§ Exercise requirements:
Find every line in the records below that contains the string "width", and copy each of those lines.

[Page and screen pointing data]
━━━━━━━━━━━━━━━━━━━━

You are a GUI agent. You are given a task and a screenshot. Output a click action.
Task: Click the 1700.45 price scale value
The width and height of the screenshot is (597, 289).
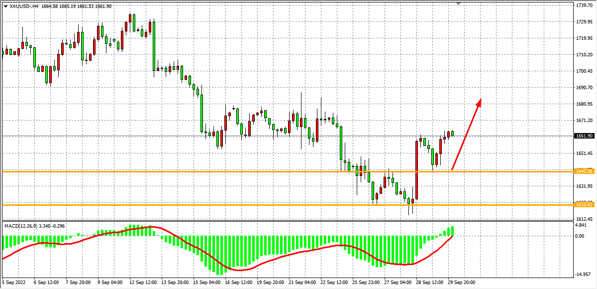(x=583, y=71)
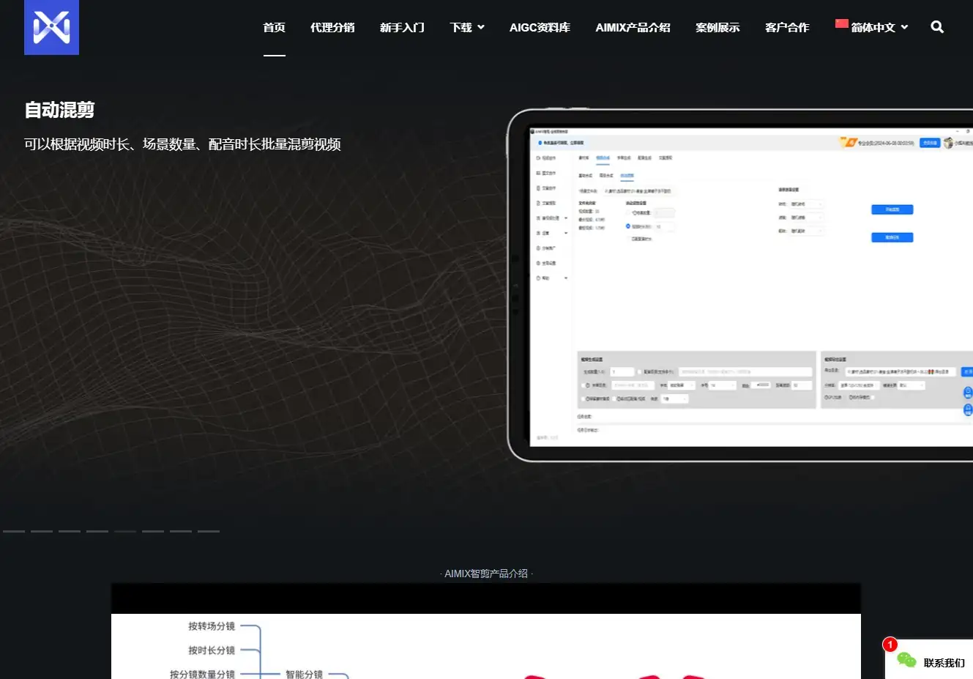Open the 客户合作 link
973x679 pixels.
(x=787, y=28)
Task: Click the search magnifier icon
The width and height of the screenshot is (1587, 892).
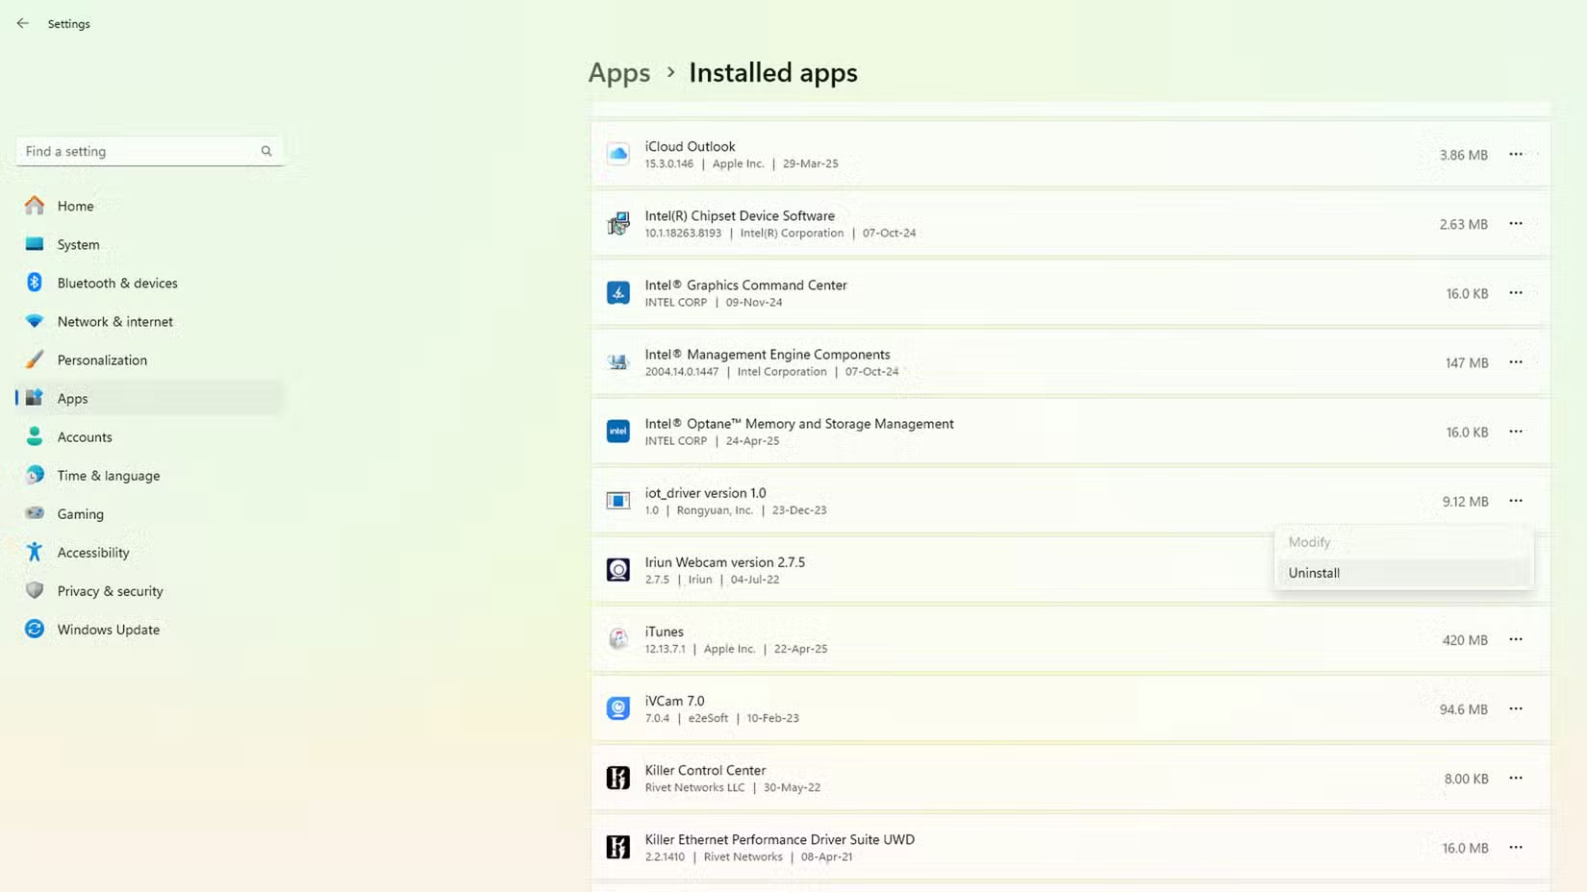Action: click(x=266, y=151)
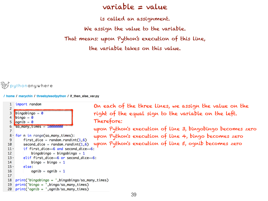The image size is (268, 201).
Task: Click the 'bingobingo = 0' code line
Action: [29, 113]
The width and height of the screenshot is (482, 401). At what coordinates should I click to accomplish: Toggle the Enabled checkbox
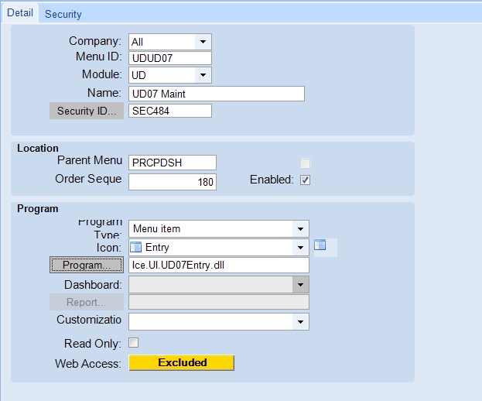[x=306, y=180]
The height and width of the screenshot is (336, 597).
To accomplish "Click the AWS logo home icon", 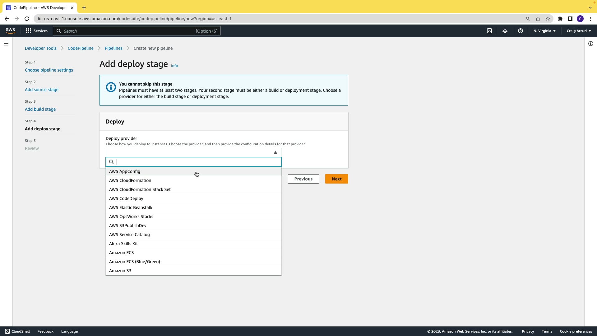I will (x=10, y=31).
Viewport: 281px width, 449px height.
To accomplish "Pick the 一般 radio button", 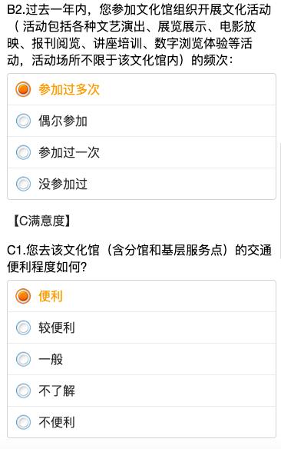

━━━━━━━━━━━━━━━━━━━━

§ Result of this task:
The width and height of the screenshot is (597, 289).
The width and height of the screenshot is (1587, 892).
The width and height of the screenshot is (482, 401). At what coordinates should I click to accomplish: Toggle the Enabled checkbox
The height and width of the screenshot is (336, 597).
Viewport: 281px width, 449px height.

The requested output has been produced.